Low Battery warning


(68 E-Type) #1

My 2016 F-Type started showing the “Low Battery - Start Engine” light. Took it to dealer and they replaced the battery, (as well as fuel tank cap (unrelated) due to check engine light.)

The low battery light has come on again. If I drive it for 30 minutes or so, it is good until next morning. Drive it for a few minutes - comes on when I get back in car.

Anyone have similar problems?


#2

2 things here, either you have a drain on the battery or you are simply not driving the car enough.

Fully charge the battery overnight if possible and then see how long it takes for the warning to come back.


(68 E-Type) #3

Two good thoughts. The dealer installed a new battery two weeks ago. I am inclined to believe there is a drain on the battery. I drive it daily, but only about 15 miles. Drove it today about 80 miles, mostly interstate, keeping fingers crossed for morning.
I have an appointment at the dealer for an “evap" check engine light and added this to the request. I read on a forum (can’t remember which) that there is a secondary Lithium-Ion battery that is used for starting. Perhaps it is bad? I will ask about that.

Preston Garner

317 Woodberry Dr.

Chesapeake, VA 23322-5739

prestongarner@cox.net

757-650-9832 ©

757-547-2801 (H)

“Still plays with cars, especially little British ones!”


#4

Most F-Types have a pretty weak charging cycle. If you don’t drive long distances, the battery fades and will eventually die from chronic operation in a low voltage state. The answer at that point is a new battery. But… many new batteries sit on the shelf for a while, so they too may be in a pretty low charge state when installed. In most cars, that would get remedied upon the first solid drive, but in the F-Type, a partially charged new battery can fall into the same low voltage rut.
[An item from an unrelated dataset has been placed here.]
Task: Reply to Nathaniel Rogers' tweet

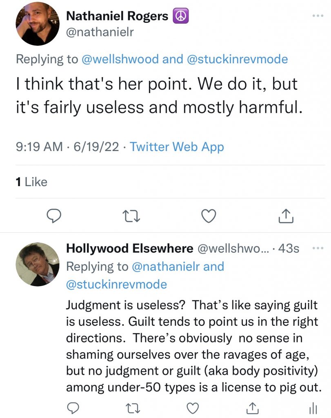Action: pos(53,216)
The problem is exacerbated by Jag’s selection of a high quality AGM style battery, which operates at a little higher voltage than Lead Acid. AGM’s are notoriously very finicky to slow-charge once significantly depleted, and even if new condition, they may fail to accept a low amperage charge.

Obviously this isn’t a great dynamic for the Jag’s low amp charging circuitry. So it is important to fully charge a new AGM battery upon Jag installation–your dealer probably did not do that because, sadly, they really don’t know much about F-Types.

Recommendation: disconnect your new battery from the car and charge it manually to 100%. After that it will likely function just fine. The owners manual recommends physically removing the battery from the car before charging it out of an abundance of caution.

You will need an AGM capable charger that outputs at least 5A to get your new battery back up to 100%. You will probably find that 3A or less “hangs” during charging and the terminals may get a bit hot. The solution is to apply 5A to10A to an AGM in the 1000 CCA range, like ours. It is worth investing in a decent charger with a percent-charge readout, so you can verify and monitor AGM progress to 100%.

Good luck! I think your F-Type + AGM is displaying normal behavior.


(68 E-Type) #5

Interesting! A little disconcerting to get in every morning with that warning staring at me!
I figured it was time to upgrade my 40 year old battery charger!
(Removing the battery will be fun)


(Gunnar Helliesen) #6

I had the same problem when my car was about a year old. The dealer replaced the battery and I never saw the light again. Knock on wood.

Gunnar


(68 E-Type) #7

Well, it has been awhile now. I took the car into the dealership for an unrelated problem. (Even after I charged the battery, the light still came on.) Discussed with service rep and he said that it was due to the insurance company monitor I had in. (That is one of those 90 day devices that plug into the OBD port.) Well, I was skeptical, especially after discussing with the insurance company. (Still received a 12% discount) I unplugged it and returned to the insurance company. It has been three weeks and no light. My take away is the device was at fault. Sounds crazy, but everything has worked perfectly since then.


(Gunnar Helliesen) #8

That’s interesting. I had a problem where my transmission would refuse to shift out of Park if I turned the car off and then immediately turned it back on again. I’d get a “Transmission Fault” yellow triangle on the dashboard display. The fix would be to turn the car off, wait at least 1 minute, then turn it back on again.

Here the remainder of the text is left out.